Tracing and Characterizing the Development of Transplanted Female Germline Stem Cells In Vivo.

It has long been believed that most female mammalian species lose the ability to generate oocytes in postnatal ovaries. Recent evidence has demonstrated the isolation and culture of female germline stem cells (FGSCs) from adult mice and humans. However, the process and mechanisms of FGSC differentiation in vivo following transplantation have not yet been studied. Here, we isolated and characterized FGSCs from a single EGFP-transgenic mouse, and traced the development and behavior of transplanted FGSCs (F-TFs) in vivo. Comparisons of folliculogenesis between recipients with FGSC transplantation and wild-type (WT) mice were performed by single follicle RNA-sequencing (RNA-seq).
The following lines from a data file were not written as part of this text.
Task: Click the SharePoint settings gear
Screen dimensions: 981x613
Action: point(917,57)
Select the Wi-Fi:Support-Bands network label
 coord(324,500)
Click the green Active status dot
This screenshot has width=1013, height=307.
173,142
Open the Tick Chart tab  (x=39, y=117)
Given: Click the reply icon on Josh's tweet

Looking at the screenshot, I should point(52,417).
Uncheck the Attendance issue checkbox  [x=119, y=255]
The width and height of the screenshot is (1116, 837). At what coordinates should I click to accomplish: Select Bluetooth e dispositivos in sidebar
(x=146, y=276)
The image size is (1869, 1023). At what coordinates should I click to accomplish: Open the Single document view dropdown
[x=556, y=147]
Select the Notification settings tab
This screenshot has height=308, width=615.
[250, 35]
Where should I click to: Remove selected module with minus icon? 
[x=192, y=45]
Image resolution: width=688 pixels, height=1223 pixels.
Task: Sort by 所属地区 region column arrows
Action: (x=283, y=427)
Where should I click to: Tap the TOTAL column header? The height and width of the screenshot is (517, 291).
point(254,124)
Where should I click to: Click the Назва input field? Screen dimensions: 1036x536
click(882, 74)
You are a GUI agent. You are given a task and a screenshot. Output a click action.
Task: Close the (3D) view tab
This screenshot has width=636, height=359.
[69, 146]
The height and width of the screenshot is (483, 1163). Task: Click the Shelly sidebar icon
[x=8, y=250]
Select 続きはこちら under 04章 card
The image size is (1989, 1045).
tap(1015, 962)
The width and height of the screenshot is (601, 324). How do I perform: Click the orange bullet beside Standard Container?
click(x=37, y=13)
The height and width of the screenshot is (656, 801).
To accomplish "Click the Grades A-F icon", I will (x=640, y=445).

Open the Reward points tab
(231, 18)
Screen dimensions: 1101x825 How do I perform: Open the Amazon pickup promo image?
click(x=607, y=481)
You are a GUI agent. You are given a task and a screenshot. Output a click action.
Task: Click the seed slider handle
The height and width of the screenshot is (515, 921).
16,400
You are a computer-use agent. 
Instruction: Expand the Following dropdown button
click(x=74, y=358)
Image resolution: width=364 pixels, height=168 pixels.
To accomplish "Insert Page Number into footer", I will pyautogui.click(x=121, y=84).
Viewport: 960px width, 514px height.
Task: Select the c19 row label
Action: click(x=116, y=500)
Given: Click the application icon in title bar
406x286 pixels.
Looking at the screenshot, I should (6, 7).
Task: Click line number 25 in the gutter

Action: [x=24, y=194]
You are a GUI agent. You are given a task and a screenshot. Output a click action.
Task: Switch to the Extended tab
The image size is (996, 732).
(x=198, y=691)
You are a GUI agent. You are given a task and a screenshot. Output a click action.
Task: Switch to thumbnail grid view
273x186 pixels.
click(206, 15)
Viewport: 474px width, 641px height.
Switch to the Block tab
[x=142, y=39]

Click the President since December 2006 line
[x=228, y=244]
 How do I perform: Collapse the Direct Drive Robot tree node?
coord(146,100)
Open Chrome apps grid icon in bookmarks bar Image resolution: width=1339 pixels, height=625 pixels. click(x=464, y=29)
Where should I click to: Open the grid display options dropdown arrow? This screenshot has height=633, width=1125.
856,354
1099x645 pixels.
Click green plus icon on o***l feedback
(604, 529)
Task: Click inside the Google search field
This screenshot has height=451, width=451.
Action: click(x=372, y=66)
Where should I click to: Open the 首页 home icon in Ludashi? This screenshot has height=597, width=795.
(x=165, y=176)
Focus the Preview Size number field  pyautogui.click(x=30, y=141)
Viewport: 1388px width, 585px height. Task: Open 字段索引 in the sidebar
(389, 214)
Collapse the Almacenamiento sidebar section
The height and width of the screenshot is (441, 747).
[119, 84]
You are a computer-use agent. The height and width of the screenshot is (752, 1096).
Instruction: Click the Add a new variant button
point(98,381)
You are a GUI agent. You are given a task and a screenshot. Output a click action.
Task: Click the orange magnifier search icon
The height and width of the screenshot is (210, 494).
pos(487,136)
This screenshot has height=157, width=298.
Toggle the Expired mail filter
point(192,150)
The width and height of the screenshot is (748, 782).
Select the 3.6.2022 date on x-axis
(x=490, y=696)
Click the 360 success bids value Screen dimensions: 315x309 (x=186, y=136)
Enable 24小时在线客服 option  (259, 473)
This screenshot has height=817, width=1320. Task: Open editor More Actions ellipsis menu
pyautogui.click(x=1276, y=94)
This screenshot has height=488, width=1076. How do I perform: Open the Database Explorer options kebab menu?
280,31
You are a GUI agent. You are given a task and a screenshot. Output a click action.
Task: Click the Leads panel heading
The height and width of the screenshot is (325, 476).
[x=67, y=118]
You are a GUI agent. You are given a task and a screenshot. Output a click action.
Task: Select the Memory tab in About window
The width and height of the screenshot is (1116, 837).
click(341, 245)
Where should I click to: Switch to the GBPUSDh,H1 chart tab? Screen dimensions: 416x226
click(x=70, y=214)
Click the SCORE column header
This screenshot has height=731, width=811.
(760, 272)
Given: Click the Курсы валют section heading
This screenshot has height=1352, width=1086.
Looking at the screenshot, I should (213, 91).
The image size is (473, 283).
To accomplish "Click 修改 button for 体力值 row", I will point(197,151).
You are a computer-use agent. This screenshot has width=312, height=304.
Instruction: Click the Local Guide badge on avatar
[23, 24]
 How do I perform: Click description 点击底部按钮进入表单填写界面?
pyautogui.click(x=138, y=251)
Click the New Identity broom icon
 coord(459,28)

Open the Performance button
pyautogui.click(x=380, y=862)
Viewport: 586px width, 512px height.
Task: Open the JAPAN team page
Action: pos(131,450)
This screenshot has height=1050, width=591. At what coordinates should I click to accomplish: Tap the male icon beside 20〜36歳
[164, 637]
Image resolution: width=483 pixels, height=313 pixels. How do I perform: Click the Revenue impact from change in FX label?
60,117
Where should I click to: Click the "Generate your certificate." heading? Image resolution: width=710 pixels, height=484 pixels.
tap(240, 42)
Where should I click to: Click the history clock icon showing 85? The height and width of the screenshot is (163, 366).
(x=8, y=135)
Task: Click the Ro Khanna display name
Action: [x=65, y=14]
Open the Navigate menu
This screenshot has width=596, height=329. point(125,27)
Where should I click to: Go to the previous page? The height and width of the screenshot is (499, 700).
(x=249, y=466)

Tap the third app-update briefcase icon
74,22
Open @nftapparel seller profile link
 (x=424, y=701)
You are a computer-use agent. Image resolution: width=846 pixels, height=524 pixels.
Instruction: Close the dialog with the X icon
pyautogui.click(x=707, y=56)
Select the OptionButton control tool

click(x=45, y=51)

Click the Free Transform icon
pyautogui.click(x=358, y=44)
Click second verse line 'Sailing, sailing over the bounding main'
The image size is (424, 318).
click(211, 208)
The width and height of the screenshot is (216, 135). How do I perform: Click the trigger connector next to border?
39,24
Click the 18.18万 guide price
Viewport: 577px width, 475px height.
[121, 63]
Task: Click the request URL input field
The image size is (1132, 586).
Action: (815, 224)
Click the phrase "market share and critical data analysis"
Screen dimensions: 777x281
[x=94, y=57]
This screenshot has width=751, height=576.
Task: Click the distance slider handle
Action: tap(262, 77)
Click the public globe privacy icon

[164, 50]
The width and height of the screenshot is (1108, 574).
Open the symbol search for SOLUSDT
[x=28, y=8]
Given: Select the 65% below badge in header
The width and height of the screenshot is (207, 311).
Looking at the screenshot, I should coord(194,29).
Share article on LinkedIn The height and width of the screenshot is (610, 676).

Results showed that FGSCs exhibited a homing ability and began to differentiate into early-stage oocytes only when they reached the edge of the ovarian cortex. The F-TFs restored function of premature ovarian failure (gdf9iCre; Pten genotype) and generated offspring. Furthermore, results demonstrated that the developmental mechanisms of follicles derived from F-TFs were similar to that of WT follicles. Weighted gene co-expression network analysis identified two potential sub-networks and core genes that played a critical role in follicular development. These findings provide a theoretical basis and lay a technology platform for specific or personalized medical treatment of ovarian failure or other ovarian diseases.